Migrate to Serverless Real-Time Inference
Important
This documentation has been retired and might not be updated. The products, services, or technologies mentioned in this content are no longer supported.
The guidance in this article is for the preview version of the Model Serving, formerly Serverless Real-Time Inference, functionality. Databricks recommends you migrate your model serving workflows to the generally available functionality. See Model serving with Databricks.
Preview
This feature is in Public Preview.
This article demonstrates how to enable Serverless Real-Time Inference on your workspace and switch your models from using Legacy MLflow Model Serving to model serving with Serverless Real-Time Inference.
For general information about Serverless Real-Time Inference, see Model serving with Serverless Real-Time Inference.
Requirements
Registered model in the MLflow Model Registry.
Cluster Create permissions in your workspace. See Configure cluster creation entitlement.
Can Manage Production Version permissions on the registered model. See MLflow Model permissions.
Significant changes
In Serverless Real-Time Inference, the format of the request to the endpoint and the response from the endpoint are slightly different from Legacy MLflow Model Serving. See Scoring a model endpoint for details on the new format protocol.
In Serverless Real-Time Inference, the endpoint URL includes
model-endpoint
instead ofmodel
Serverless Real-Time Inference includes full support for managing resources with API workflows and is production-ready.
Enable Serverless Real-Time Inference for your workspace
Important
Serverless Real-Time Inference must be enabled for your workspace. The first time that it is enabled for the workspace, the workspace admin must read and accept the terms and conditions.
To enable Serverless Real-Time Inference for your workspace:
Enroll in the preview.
Reach out to your Databricks representative to request to join the Serverless Real-Time Inference public preview.
Databricks sends you a Google form.
Fill out the form and submit it to Databricks. The form includes information about which workspace to enroll.
Wait until Databricks notifies you that your workspace is enrolled in the preview.
As a workspace admin, access the admin settings page.
Select Workspace Settings.
Select MLflow Serverless Real-Time Inference Enablement.

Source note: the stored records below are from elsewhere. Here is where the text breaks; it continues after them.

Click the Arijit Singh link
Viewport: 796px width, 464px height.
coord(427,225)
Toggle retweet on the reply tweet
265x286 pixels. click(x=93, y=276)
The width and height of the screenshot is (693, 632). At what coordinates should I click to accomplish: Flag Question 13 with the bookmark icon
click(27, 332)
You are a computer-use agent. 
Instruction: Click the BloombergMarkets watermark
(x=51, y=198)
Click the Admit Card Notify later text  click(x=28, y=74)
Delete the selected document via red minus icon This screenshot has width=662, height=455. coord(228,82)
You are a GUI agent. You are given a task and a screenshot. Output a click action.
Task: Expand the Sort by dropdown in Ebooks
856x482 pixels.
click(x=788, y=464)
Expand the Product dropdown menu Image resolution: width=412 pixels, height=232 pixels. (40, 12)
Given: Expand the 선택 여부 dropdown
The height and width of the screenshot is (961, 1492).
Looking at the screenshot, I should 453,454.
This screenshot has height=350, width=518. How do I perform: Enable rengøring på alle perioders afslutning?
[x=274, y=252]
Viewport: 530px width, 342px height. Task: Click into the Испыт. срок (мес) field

Disable Legacy MLflow Model Serving on your models
Before you can enable Serverless Real-Time Inference for your models, you need to disable Legacy MLflow Model Serving on your currently served models.

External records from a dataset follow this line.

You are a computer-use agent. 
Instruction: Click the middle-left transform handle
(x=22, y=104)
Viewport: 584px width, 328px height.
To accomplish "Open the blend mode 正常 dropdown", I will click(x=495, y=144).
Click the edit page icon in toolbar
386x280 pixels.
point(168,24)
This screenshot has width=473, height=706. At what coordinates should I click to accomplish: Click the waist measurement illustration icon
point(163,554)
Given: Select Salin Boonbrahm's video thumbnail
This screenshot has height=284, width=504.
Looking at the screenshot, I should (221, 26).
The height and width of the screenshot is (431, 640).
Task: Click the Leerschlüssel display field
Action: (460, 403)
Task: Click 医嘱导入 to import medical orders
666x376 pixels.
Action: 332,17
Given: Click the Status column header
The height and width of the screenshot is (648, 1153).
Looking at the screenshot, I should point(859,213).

The following steps show how to accomplish this with the UI.
Navigate to Models on the sidebar of your Machine Learning workspace.
Select the model for which you want to disable Legacy MLflow Model Serving.

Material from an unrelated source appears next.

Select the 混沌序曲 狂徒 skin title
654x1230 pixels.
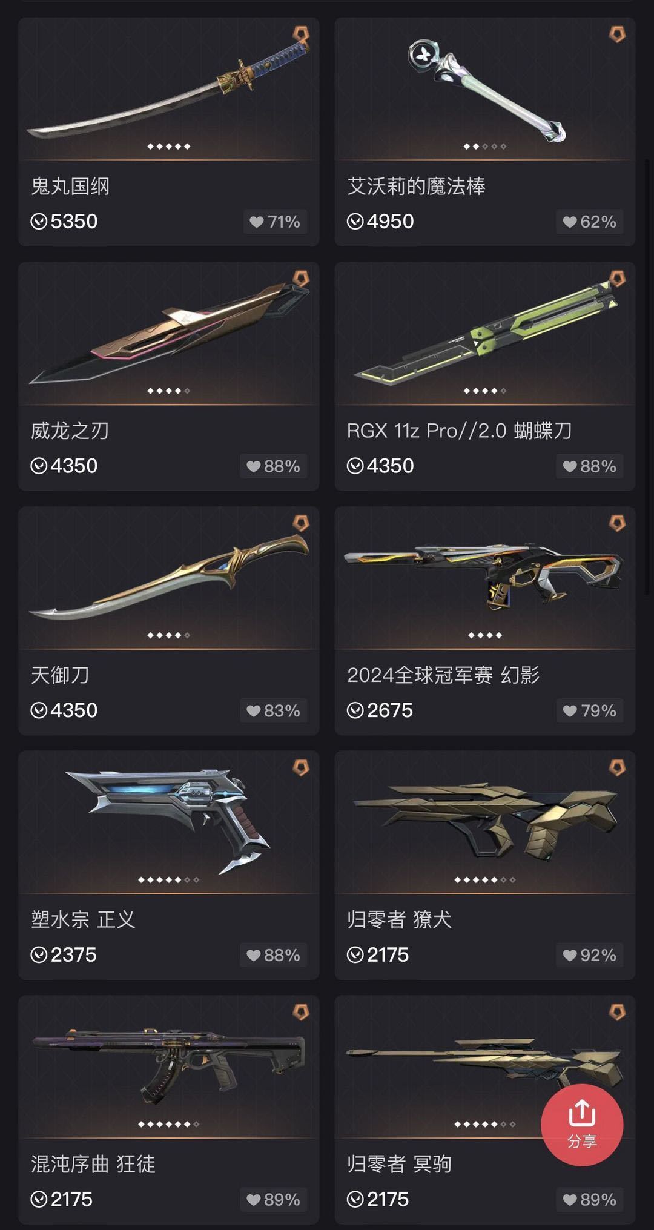coord(93,1163)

On the Serving tab, select Stop.
A message appears to confirm. Select Stop Serving.
Enable Serverless Real-Time Inference on your models
Once Serverless Real-Time Inference is enabled on your workspace, you will see the following screen on the Serving tab of your registered models. To enable Serverless Real-Time Inference for that model, click the Enable Serverless Real-Time Inference button.

Important
If you do not see that button, but you instead see an Enable Serving button, you are using endpoints for Legacy MLflow Model Serving not Serverless model endpoints. Contact a workspace admin to enable the feature on this workspace.